* What is needed *
When checking the entries below, count every line with the word "image", then give only that number.

Exercise material below:

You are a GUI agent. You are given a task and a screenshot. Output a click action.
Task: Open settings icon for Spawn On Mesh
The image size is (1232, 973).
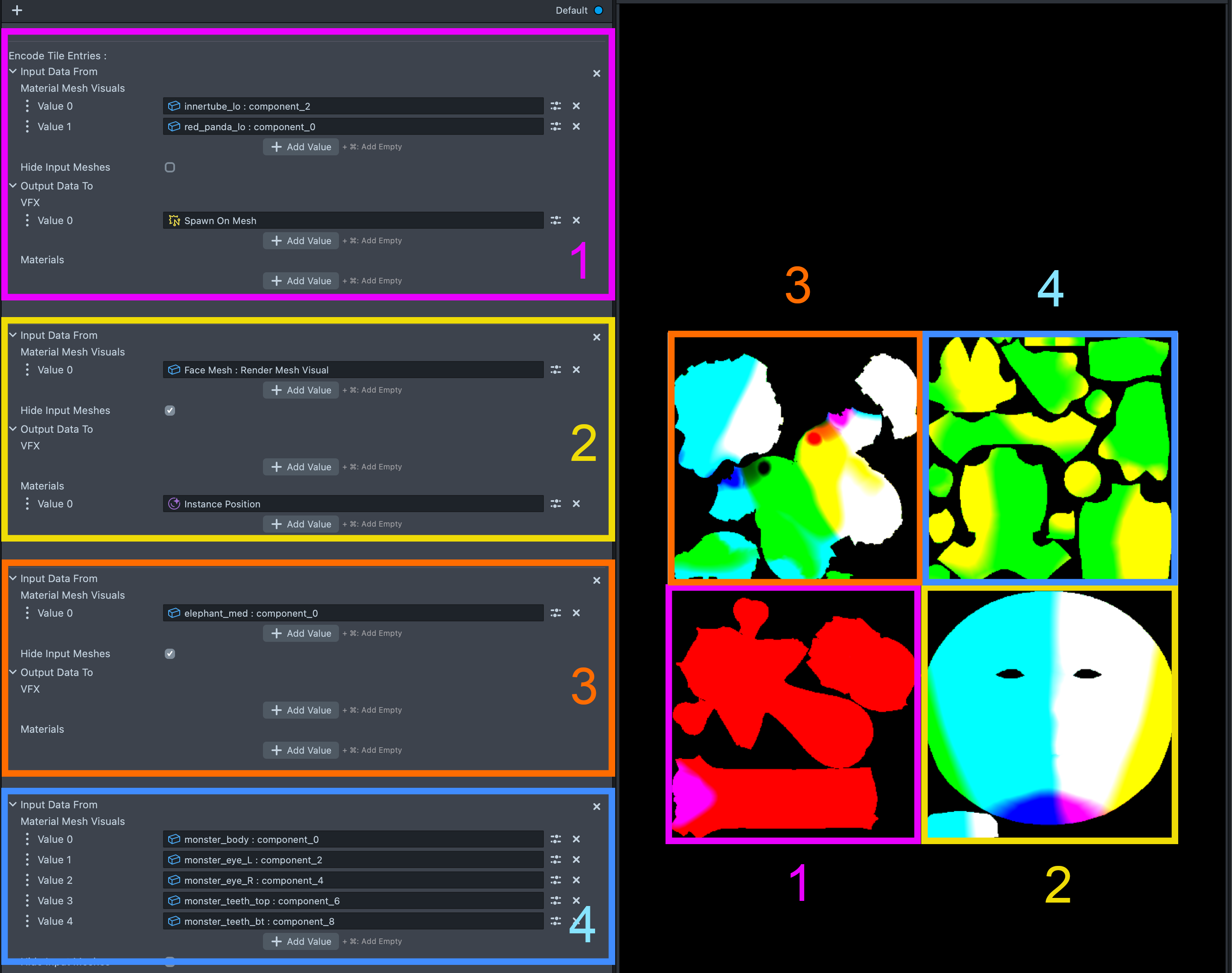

End of Exercise material.
Exercise material below:

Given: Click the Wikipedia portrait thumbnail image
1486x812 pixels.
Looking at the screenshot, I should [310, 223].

End of Exercise material.
Exercise material below:

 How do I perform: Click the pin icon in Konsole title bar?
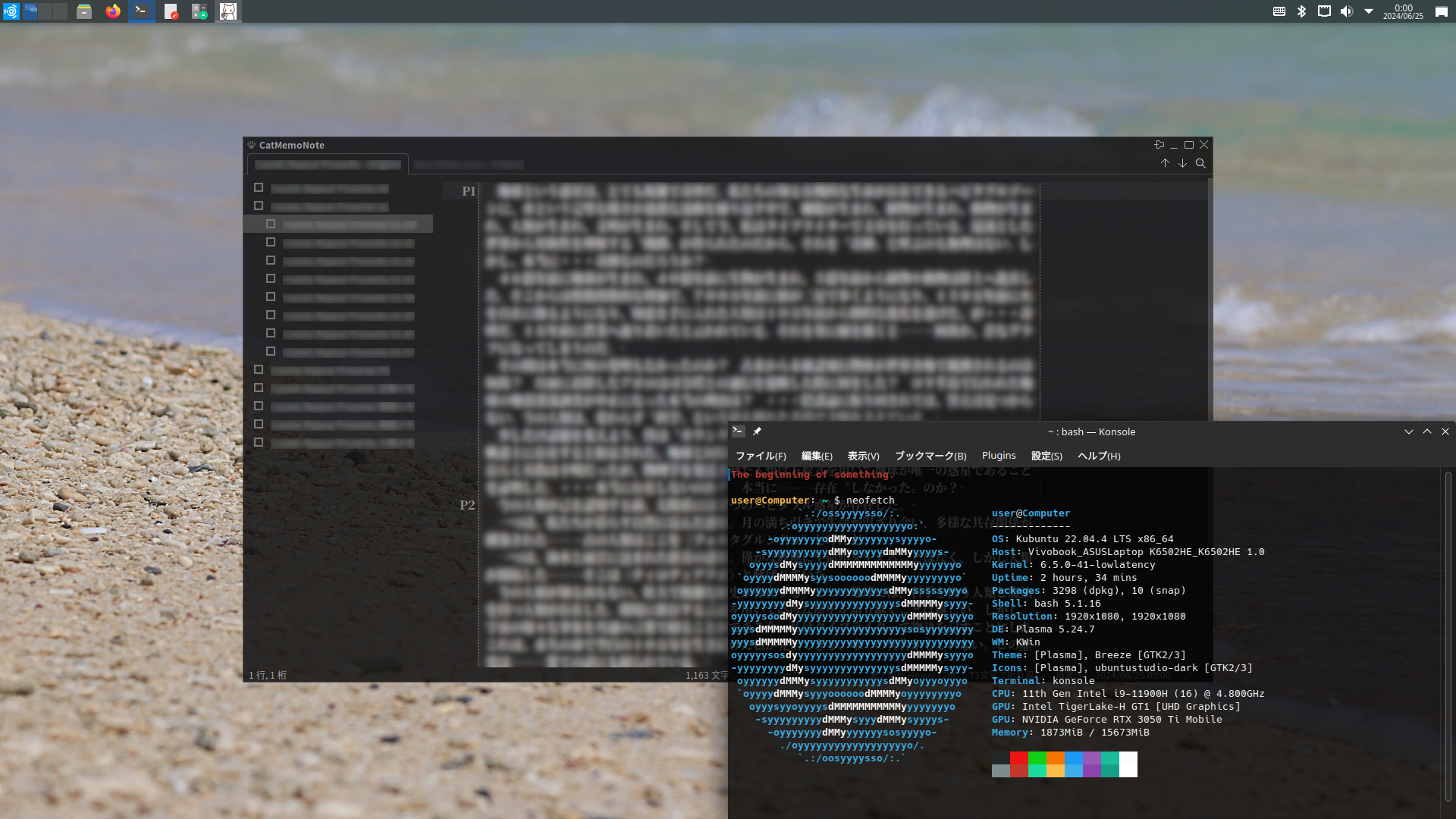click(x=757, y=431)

End of Exercise material.

* Exercise response *
2